A state tax built to fund Oregon classrooms is now being challenged as a driver of higher prices, tighter margins, and growing frustration among employers. House District 18 candidate Ben Fisher is moving to repeal the Corporate Activity Tax, setting up a direct collision between education funding and economic pressure already being felt across the state.
The Corporate Activity Tax, passed in 2019 under the Student Success Act, applies a 0.57 percent levy on business revenue above one million dollars, along with a $250 annual fee. It does not wait for profit. It taxes the top line, and that distinction is where the fight begins.
“The CAT is a tax on revenue, not profit,” Fisher said. “That means businesses pay it even when they’re losing money. It gets passed down to consumers through higher prices on groceries, gas, and housing.”
The proposal calls for a full repeal of the tax, formally eliminating it from Oregon law by January 1, 2027. In its place, Fisher is calling on lawmakers to rely on existing General Fund growth and internal budget decisions to maintain education funding without introducing a replacement tax.
At issue is how the tax behaves once it enters the real economy. Because it applies at multiple points along the supply chain, the same product can be taxed repeatedly before it ever reaches a customer. A crop grown in Southern Oregon, processed elsewhere in the state, and then sold in a retail market may carry the tax at each step. Those costs do not disappear. They accumulate.
For industries that rely on volume rather than large profit margins, that structure matters. Agriculture, trucking, and manufacturing operations often operate on narrow spreads between revenue and cost. A business generating over one million dollars in sales may still be operating close to break even. Under the current system, that business still pays.

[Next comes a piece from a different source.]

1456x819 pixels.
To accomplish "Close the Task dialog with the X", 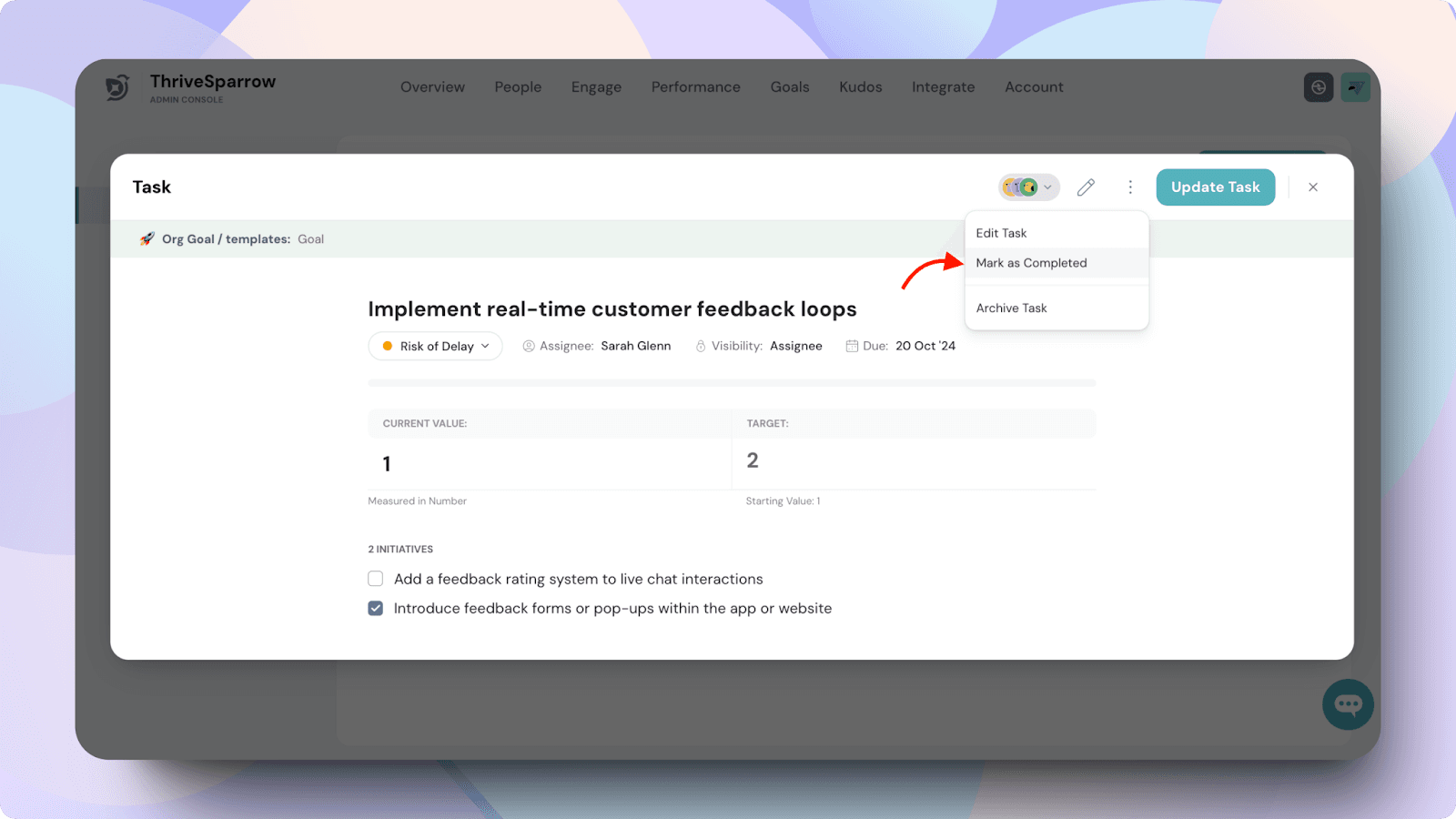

The pressure does not stop at the business level. Costs move outward. In a state where housing remains tight, energy bills continue to climb, and basic goods have not returned to pre inflation pricing, even small increases tied to production and distribution can be felt quickly at the checkout counter.
There is also a growing concern about the time and effort required to comply with the tax. Tracking deductions, exemptions, and filing thresholds adds a layer of administrative work that falls heavier on smaller operators without dedicated financial teams. For many, that translates into lost hours that could otherwise be spent on expansion or hiring.

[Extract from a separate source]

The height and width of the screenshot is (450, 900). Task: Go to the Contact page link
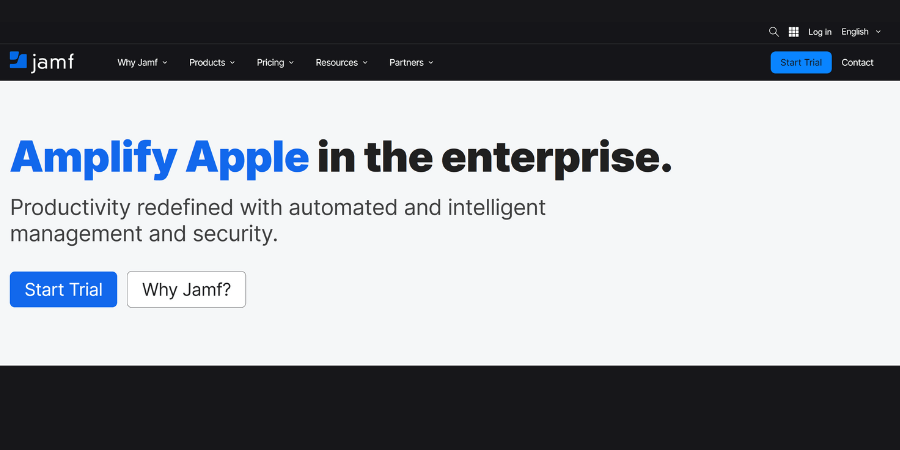[857, 63]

Still, the tax is not without purpose. It funds education. The Student Success Act depends on CAT revenue to support early learning programs and K through 12 improvements statewide. Removing that funding stream without a clearly defined replacement places immediate pressure on lawmakers to identify where that money will come from and what priorities may shift.
Fisher’s position is that the structure itself is flawed, not the goal. “Education funding is critical, but taxing revenue instead of profit is the wrong way to do it,” he said. “We can fund schools without making Oregon the worst state in the West to start or grow a business.”
The broader economic comparison is already part of the conversation. Most states do not impose a statewide gross receipts tax, and neighboring states continue to compete for investment, jobs, and relocation from businesses looking for lower operating costs.
The proposal is expected to be introduced in the upcoming legislative session, where it will face scrutiny from both sides of the aisle. Business groups, educators, and fiscal analysts are all likely to weigh in as the state confronts a familiar but unresolved question: how to fund public priorities without adding pressure to an already strained cost of living.
What happens next will not just determine the future of a single tax. It will define how Oregon chooses to balance growth, affordability, and the long term stability of its public systems.